**Problem description:** Repeat the lines starting at the one that contains "Given: Select the" and ending at the one that contains "(x=50, y=91)", and copy nothing else. Leave the pictures out of your answer.

**Records supplied:**
· · · · · · ·

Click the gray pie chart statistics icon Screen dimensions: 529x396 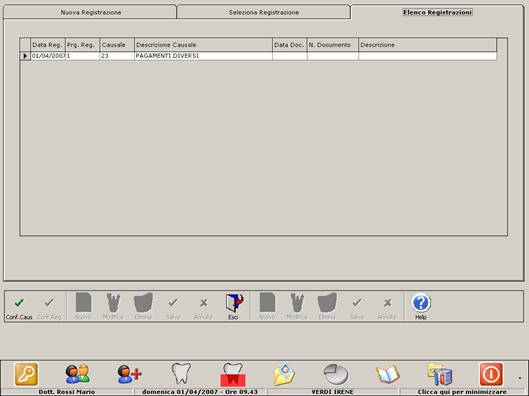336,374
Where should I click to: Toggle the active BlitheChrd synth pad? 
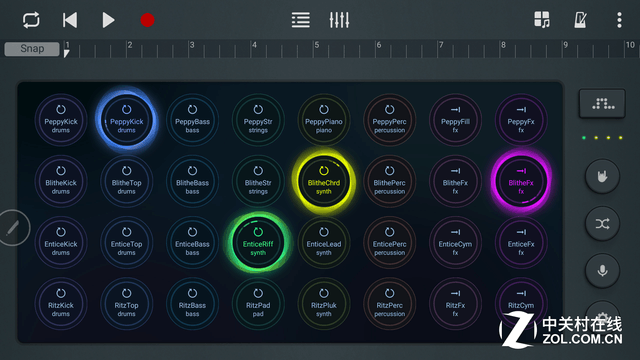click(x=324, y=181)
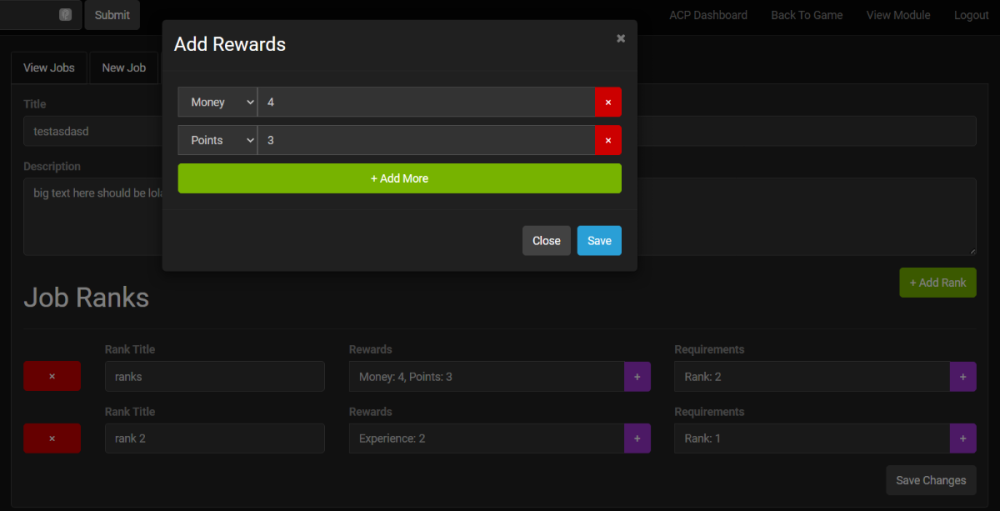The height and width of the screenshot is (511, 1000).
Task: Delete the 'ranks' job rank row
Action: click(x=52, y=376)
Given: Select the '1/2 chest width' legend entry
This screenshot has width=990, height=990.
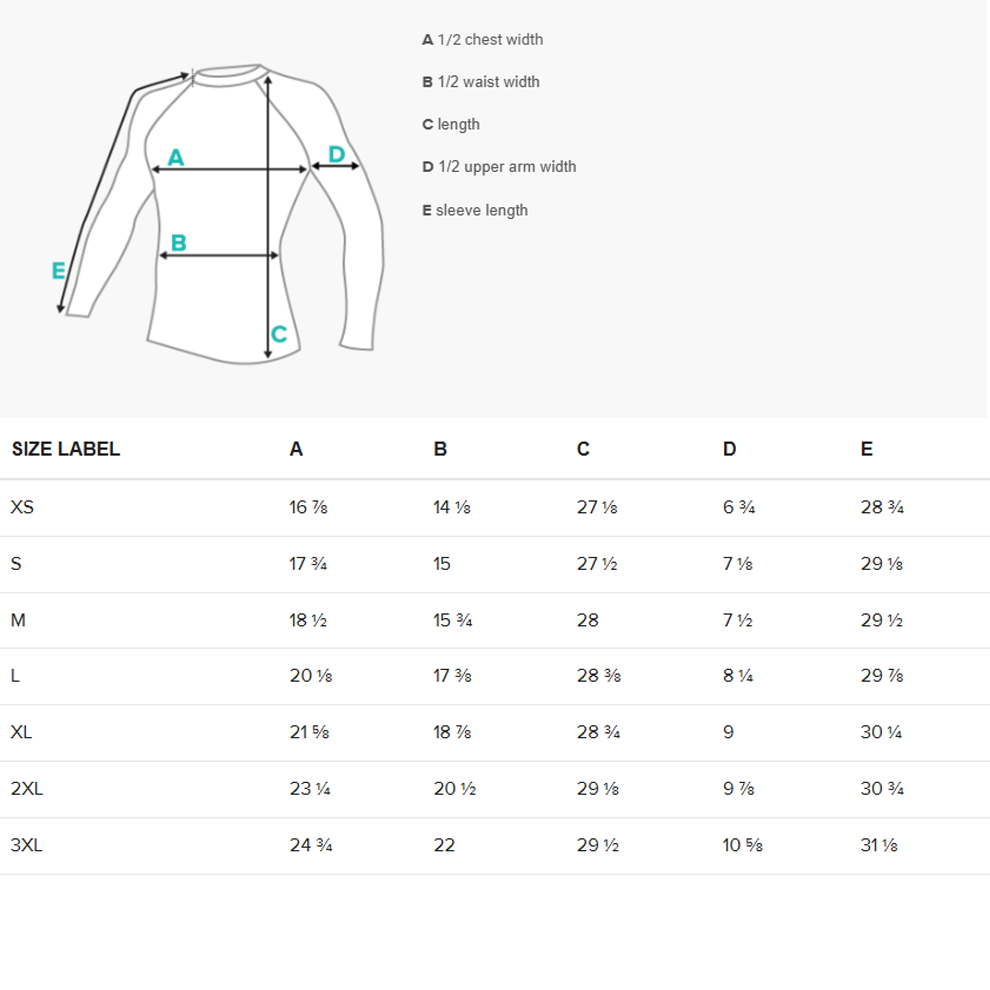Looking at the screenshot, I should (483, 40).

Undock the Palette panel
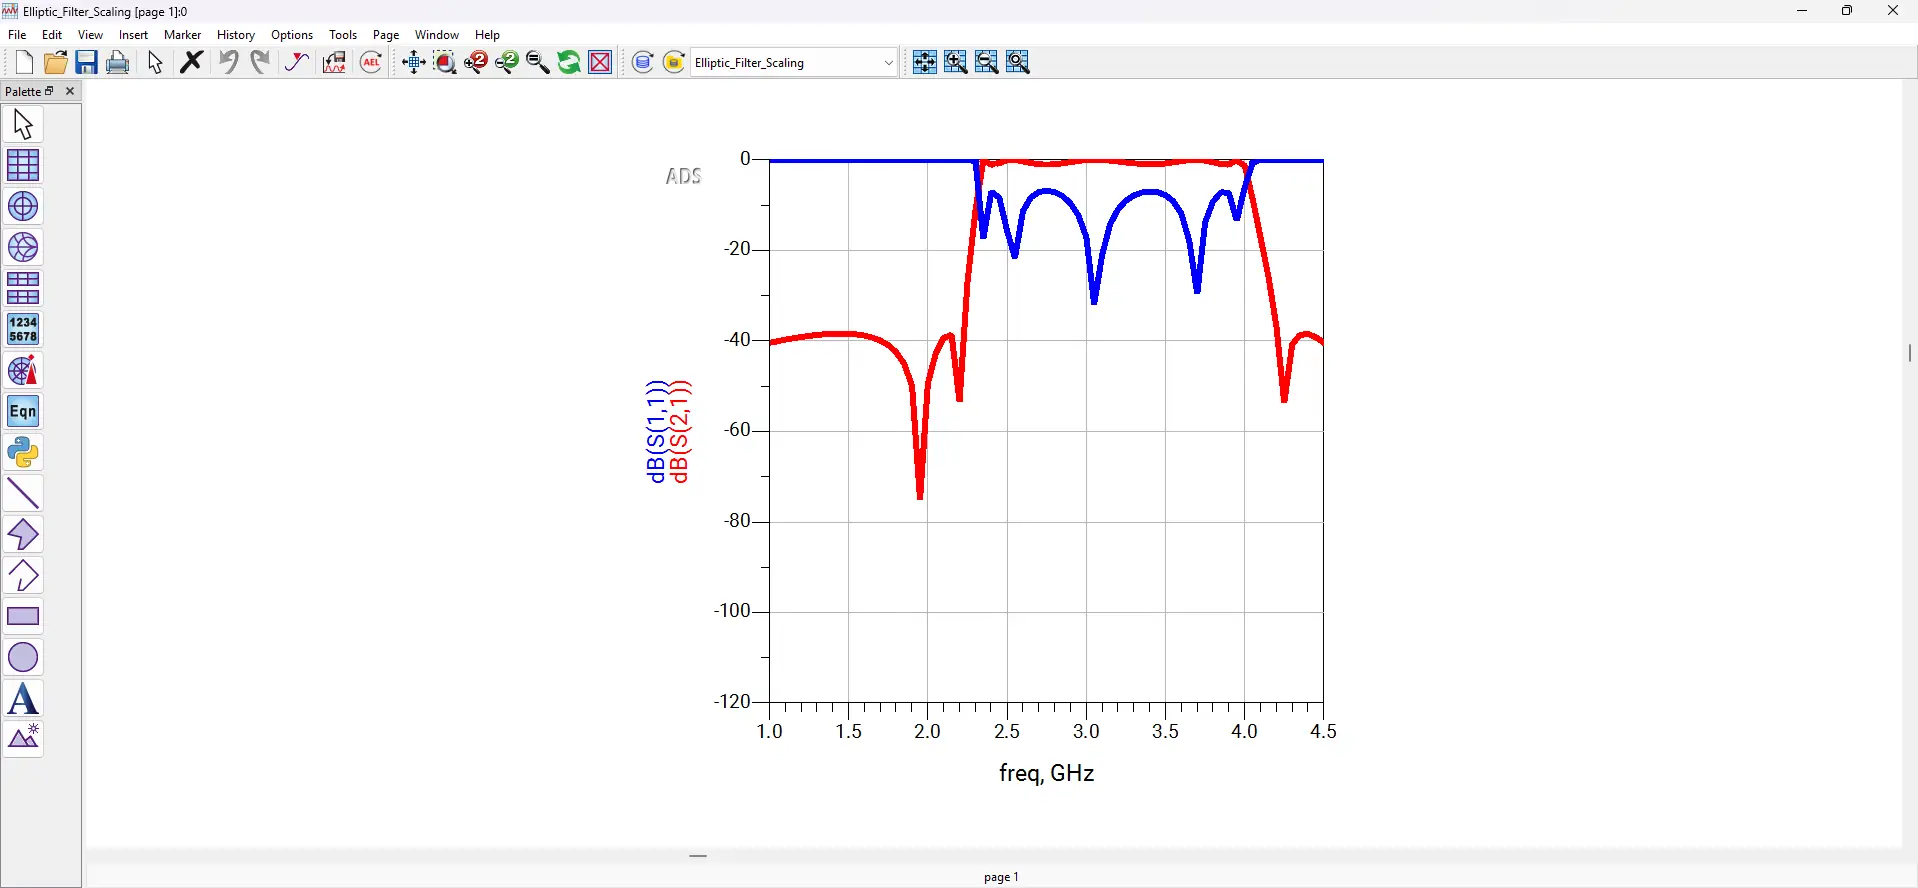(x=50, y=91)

· · · · · · ·

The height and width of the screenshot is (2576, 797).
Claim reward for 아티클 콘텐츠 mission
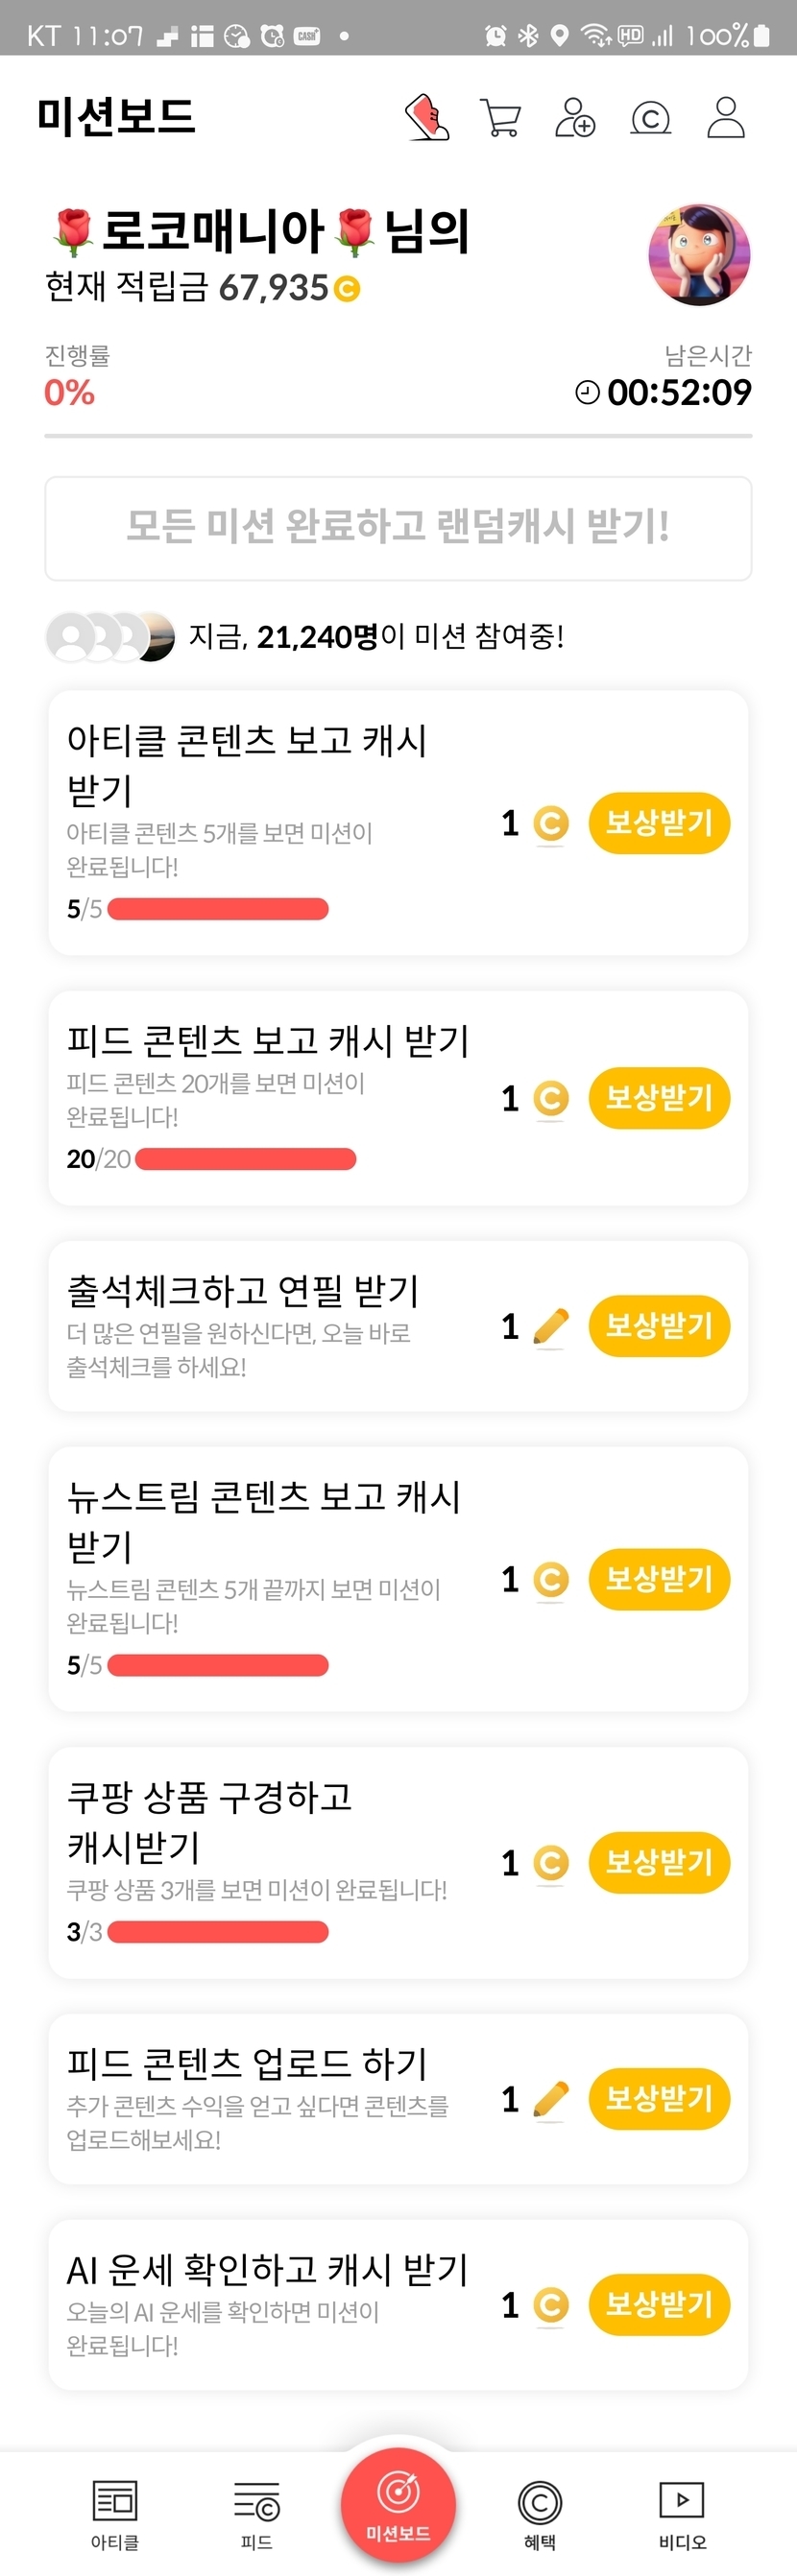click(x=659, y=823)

· · · · · · ·

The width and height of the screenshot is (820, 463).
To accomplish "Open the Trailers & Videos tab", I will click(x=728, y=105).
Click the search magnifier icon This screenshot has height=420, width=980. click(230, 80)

· · · · · · ·

**The reply:**
Given: Select the '1/2 chest width' legend entry
This screenshot has width=990, height=990.
Looking at the screenshot, I should (483, 40).

Undock the Palette panel
(x=50, y=91)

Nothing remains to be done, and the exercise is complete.